Day $1$: Simon Possibilities: $B_1$, $B_3$, $B_2$, $B_1$, $B_3$
Lindsay Possibilities: $B_1$
These are same only Pr = $\frac{2}{5}$ times
Same thing with Day $2$ and Day $3$ = Pr = $\frac{2}{5}$ times
E(X) = $1$ * $\frac{2}{5}$ + $2$ * $\frac{2}{5}$ + $3$ * $\frac{2}{5}$ = $2.4$
This was for the scenario of taking $n=3$.
I am still learning on how to attempt these question so this was a wild attempt by me. I feel like my logic is still getting there so any help on these would be appreciated.
Best Answer
For part A, you get ${9 \choose 4} / {10\choose 5}$. The numerator is the number of ways that you can select 4 beers out of the remaining 9.

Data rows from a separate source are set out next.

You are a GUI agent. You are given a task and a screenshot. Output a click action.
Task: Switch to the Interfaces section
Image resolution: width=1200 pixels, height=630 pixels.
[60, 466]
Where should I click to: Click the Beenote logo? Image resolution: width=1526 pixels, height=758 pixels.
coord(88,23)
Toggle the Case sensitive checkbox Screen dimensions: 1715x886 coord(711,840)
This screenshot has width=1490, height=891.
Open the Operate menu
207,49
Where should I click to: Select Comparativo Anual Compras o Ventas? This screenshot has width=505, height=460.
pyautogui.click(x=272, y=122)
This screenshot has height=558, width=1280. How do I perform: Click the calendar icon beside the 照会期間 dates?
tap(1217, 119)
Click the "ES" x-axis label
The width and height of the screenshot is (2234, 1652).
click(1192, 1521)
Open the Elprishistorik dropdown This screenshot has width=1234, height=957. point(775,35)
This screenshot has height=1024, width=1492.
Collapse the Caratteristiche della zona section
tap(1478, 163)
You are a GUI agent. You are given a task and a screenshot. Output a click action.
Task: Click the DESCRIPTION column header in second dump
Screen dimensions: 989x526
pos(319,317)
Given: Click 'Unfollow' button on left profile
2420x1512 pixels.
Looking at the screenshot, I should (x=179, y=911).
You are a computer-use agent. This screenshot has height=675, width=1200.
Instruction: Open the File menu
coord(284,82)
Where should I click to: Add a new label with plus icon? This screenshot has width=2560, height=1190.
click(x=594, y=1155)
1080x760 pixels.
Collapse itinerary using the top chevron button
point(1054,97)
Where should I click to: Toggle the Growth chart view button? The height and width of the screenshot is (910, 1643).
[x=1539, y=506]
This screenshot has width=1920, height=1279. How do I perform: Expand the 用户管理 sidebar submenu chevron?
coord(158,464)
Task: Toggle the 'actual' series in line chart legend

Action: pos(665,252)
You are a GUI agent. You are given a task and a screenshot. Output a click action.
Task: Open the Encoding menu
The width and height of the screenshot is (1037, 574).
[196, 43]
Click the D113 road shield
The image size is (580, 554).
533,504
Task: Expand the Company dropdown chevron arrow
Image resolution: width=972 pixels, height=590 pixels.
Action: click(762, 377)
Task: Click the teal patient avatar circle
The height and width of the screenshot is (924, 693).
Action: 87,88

For part B, assume that Linday selects beers 1 through 5 (just relabel the beers if necessary), and let $X_i$ take the value 1 if Simon selects beer $i$ and 0 otherwise. The question asks for $E(\sum_{i=1}^5 X_i)$. We have computed $EX_i$ in part A, so The answer is 5 times the answer for part A.
For part C, let $X_i$ take the value 1 if $a_i=i$, and 0 otherwise. The question asks for $E(\sum_{i=1}^n X_i)$.